テレビで見る私達は、黄旗や赤旗が出ているかどうかの確認を、周回数を表示させる部分の色の変化で確認することができます。また、有料のLT(Live Timing)を使えばどこからどこまでがイエローなのかもわかったりします。
画面以外でも、マーシャルが振っている旗を見つけることができたらそこでわかりますね。ちなみにマーシャルとはコース係員の総称です。F1を見始めた頃はマーシャルという単語がよくとびかっていて、てっきりマーシャルさんという名前の人がたくさんいるのかと思っていたりもしました。
それではここで本題にもどそうと思います。
旗には大きな意味合いで分けると、以下の様な3つの分類に分けることができます。
・ステータスフラッグ
・インストラクションフラッグ
・チェッカーフラッグ
それぞれの分類や、その分類に含まれている旗の種類・意味等について、先程の例なども交えながら説明していこうと思います。

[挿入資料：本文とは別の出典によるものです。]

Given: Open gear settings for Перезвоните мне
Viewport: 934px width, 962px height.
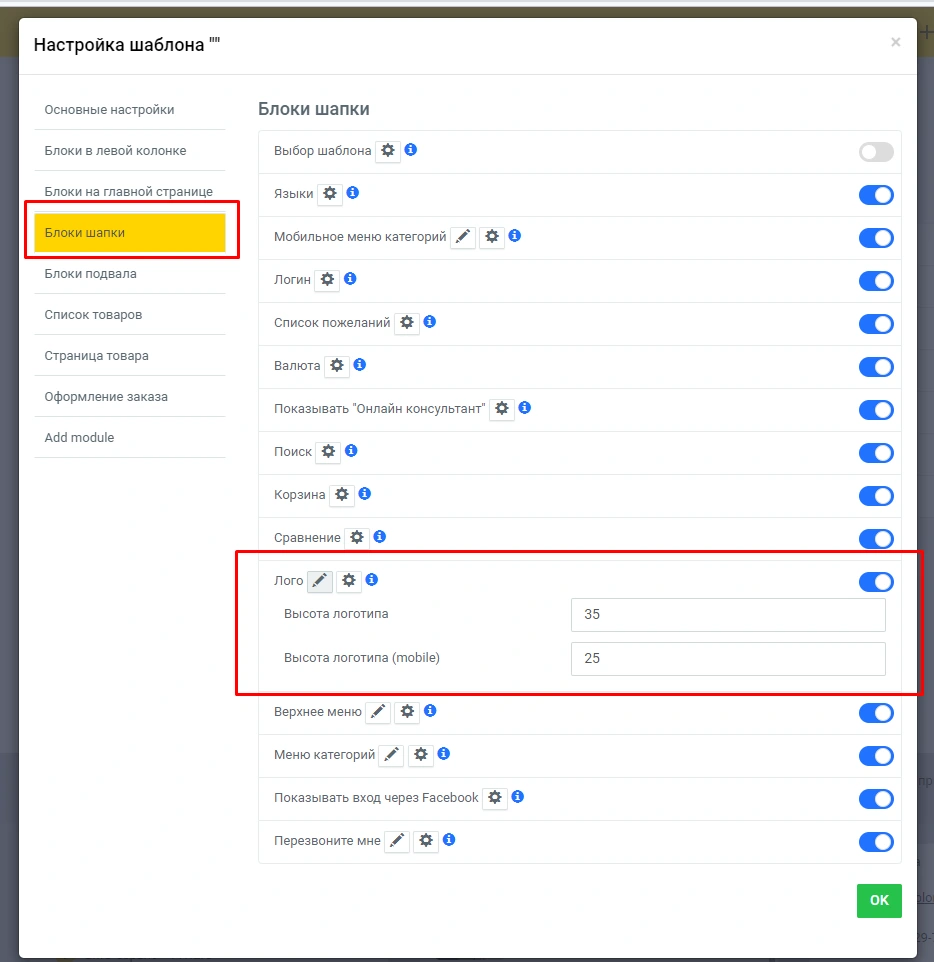Looking at the screenshot, I should [x=426, y=841].
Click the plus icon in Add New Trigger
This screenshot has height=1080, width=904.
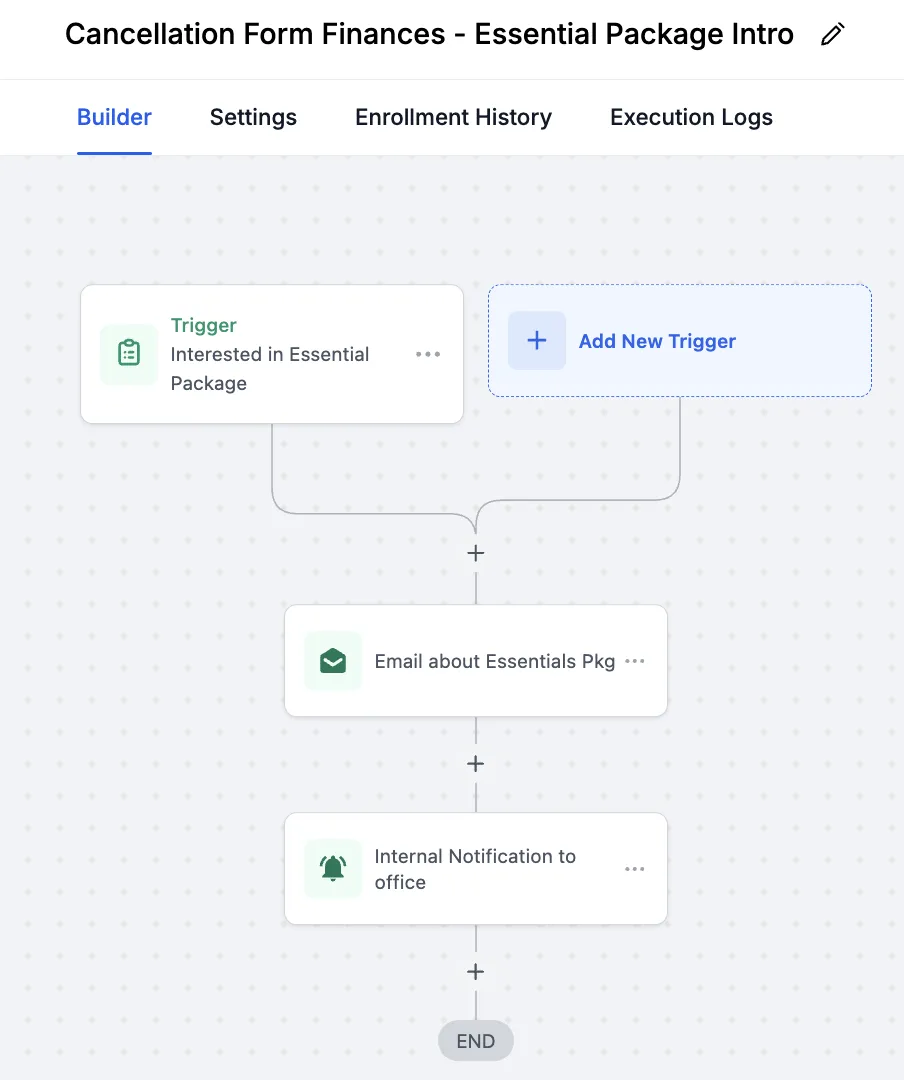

これから説明していく旗の数字と、画像で示している旗の数字が対応しているので、旗を見ながら説明を見てもらえればと思います。
●ステータスフラッグ
これはコースの状況をすべてのドライバーに知らせるために使われる旗の分類で、次のようなものがそれにあてはまります。
1.黄旗(イエローフラッグ)
「ここ危なくなってるから注意して走れ」
コース上が一部危険な状態であるということを示す場合に使われる旗です。例えばクラッシュとかが起き、パーツが飛んでいたり、コース上やそのすぐ近くに車があったりする場合などに振られることがおおいです。この旗が振られている区間では通常よりも減速して危険を回避する必要が有るため、この区間で全力走行をしてはいけませんし、黄旗のときは追い越し禁止なので前の車を追い越すこともできません。
2.オイル旗
この旗を見ると向きは違えどカタルーニャ(カタロニア)を彷彿とさせるのは私だけでしょうか。カタロニアとはスペインから独立しようぜと躍起になってる地域でバルセロナもそこに含まれていたりします。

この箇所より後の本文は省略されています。